Task requirements >>
Everything in the listing below needs to be returned word for word.
'''
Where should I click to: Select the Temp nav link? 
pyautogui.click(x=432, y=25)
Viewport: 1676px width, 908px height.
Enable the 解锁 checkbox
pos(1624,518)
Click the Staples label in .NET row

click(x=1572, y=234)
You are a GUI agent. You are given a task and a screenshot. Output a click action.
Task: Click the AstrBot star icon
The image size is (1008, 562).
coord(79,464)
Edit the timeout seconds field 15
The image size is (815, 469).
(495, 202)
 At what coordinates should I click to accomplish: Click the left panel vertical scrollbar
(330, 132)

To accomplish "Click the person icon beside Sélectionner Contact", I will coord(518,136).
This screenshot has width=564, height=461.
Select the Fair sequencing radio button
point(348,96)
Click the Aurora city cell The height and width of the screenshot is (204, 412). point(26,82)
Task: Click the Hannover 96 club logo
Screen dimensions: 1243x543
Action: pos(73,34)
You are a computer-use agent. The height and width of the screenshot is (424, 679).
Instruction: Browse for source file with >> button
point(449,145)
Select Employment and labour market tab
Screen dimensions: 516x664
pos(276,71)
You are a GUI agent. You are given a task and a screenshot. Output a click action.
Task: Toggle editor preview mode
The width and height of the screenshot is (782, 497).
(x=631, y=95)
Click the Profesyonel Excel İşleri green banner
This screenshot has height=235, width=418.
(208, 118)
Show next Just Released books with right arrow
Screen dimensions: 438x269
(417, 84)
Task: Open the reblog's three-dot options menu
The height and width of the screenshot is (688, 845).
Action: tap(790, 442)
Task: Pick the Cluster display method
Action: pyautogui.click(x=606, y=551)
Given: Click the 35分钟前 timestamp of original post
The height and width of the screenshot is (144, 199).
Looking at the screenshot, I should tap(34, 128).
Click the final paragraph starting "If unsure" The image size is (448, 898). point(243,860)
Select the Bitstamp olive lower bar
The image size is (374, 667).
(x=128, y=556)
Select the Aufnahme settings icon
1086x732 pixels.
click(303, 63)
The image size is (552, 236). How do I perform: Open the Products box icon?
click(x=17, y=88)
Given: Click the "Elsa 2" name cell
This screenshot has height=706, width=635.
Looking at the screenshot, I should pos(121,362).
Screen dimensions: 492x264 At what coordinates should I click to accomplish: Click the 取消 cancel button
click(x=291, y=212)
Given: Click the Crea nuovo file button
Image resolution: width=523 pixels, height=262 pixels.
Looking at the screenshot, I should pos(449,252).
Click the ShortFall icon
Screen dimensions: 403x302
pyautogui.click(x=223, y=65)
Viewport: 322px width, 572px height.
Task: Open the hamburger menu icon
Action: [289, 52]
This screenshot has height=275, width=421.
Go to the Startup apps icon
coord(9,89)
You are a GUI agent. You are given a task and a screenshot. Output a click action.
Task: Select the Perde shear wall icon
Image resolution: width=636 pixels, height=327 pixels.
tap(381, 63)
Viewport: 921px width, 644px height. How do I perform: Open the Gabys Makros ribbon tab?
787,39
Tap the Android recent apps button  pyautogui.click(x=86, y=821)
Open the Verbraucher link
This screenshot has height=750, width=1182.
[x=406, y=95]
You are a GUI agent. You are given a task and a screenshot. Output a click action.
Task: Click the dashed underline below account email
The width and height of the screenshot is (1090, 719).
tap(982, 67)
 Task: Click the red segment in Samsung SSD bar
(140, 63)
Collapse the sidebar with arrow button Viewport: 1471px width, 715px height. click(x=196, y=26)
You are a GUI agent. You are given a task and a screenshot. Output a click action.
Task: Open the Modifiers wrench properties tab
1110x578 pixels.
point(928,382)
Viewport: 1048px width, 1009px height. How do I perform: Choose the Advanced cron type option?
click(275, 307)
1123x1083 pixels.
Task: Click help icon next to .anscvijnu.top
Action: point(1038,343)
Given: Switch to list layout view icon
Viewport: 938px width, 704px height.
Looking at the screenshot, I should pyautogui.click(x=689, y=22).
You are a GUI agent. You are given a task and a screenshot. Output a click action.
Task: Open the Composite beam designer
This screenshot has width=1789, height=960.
'''
Result of this exercise >>
Where should I click to: Select the Temp nav link? 
pyautogui.click(x=432, y=25)
Viewport: 1676px width, 908px height.
Enable the 解锁 checkbox
pos(1624,518)
Click the Staples label in .NET row

click(x=1572, y=234)
You are a GUI agent. You are given a task and a screenshot. Output a click action.
Task: Click the AstrBot star icon
The image size is (1008, 562).
coord(79,464)
Edit the timeout seconds field 15
The image size is (815, 469).
(495, 202)
 At what coordinates should I click to accomplish: Click the left panel vertical scrollbar
(330, 132)

To accomplish "Click the person icon beside Sélectionner Contact", I will coord(518,136).
This screenshot has width=564, height=461.
Select the Fair sequencing radio button
point(348,96)
Click the Aurora city cell The height and width of the screenshot is (204, 412). point(26,82)
Task: Click the Hannover 96 club logo
Screen dimensions: 1243x543
Action: pos(73,34)
You are a computer-use agent. The height and width of the screenshot is (424, 679).
Instruction: Browse for source file with >> button
point(449,145)
Select Employment and labour market tab
Screen dimensions: 516x664
pos(276,71)
You are a GUI agent. You are given a task and a screenshot. Output a click action.
Task: Toggle editor preview mode
The width and height of the screenshot is (782, 497).
(x=631, y=95)
Click the Profesyonel Excel İşleri green banner
This screenshot has height=235, width=418.
(208, 118)
Show next Just Released books with right arrow
Screen dimensions: 438x269
(417, 84)
Task: Open the reblog's three-dot options menu
The height and width of the screenshot is (688, 845).
Action: tap(790, 442)
Task: Pick the Cluster display method
Action: pyautogui.click(x=606, y=551)
Given: Click the 35分钟前 timestamp of original post
The height and width of the screenshot is (144, 199).
Looking at the screenshot, I should tap(34, 128).
Click the final paragraph starting "If unsure" The image size is (448, 898). point(243,860)
Select the Bitstamp olive lower bar
The image size is (374, 667).
(x=128, y=556)
Select the Aufnahme settings icon
1086x732 pixels.
click(303, 63)
The image size is (552, 236). How do I perform: Open the Products box icon?
click(x=17, y=88)
Given: Click the "Elsa 2" name cell
This screenshot has height=706, width=635.
Looking at the screenshot, I should pos(121,362).
Screen dimensions: 492x264 At what coordinates should I click to accomplish: Click the 取消 cancel button
click(x=291, y=212)
Given: Click the Crea nuovo file button
Image resolution: width=523 pixels, height=262 pixels.
Looking at the screenshot, I should pos(449,252).
Click the ShortFall icon
Screen dimensions: 403x302
pyautogui.click(x=223, y=65)
Viewport: 322px width, 572px height.
Task: Open the hamburger menu icon
Action: [289, 52]
This screenshot has height=275, width=421.
Go to the Startup apps icon
coord(9,89)
You are a GUI agent. You are given a task and a screenshot. Output a click action.
Task: Select the Perde shear wall icon
Image resolution: width=636 pixels, height=327 pixels.
tap(381, 63)
Viewport: 921px width, 644px height. How do I perform: Open the Gabys Makros ribbon tab?
787,39
Tap the Android recent apps button  pyautogui.click(x=86, y=821)
Open the Verbraucher link
This screenshot has height=750, width=1182.
[x=406, y=95]
You are a GUI agent. You are given a task and a screenshot. Output a click action.
Task: Click the dashed underline below account email
The width and height of the screenshot is (1090, 719).
tap(982, 67)
 Task: Click the red segment in Samsung SSD bar
(140, 63)
Collapse the sidebar with arrow button Viewport: 1471px width, 715px height. click(x=196, y=26)
You are a GUI agent. You are given a task and a screenshot. Output a click action.
Task: Open the Modifiers wrench properties tab
1110x578 pixels.
point(928,382)
Viewport: 1048px width, 1009px height. How do I perform: Choose the Advanced cron type option?
click(275, 307)
1123x1083 pixels.
Task: Click help icon next to .anscvijnu.top
Action: point(1038,343)
Given: Switch to list layout view icon
Viewport: 938px width, 704px height.
Looking at the screenshot, I should pyautogui.click(x=689, y=22).
You are a GUI agent. You are given a task and a screenshot. Output a click action.
Task: Open the Composite beam designer
This screenshot has width=1789, height=960.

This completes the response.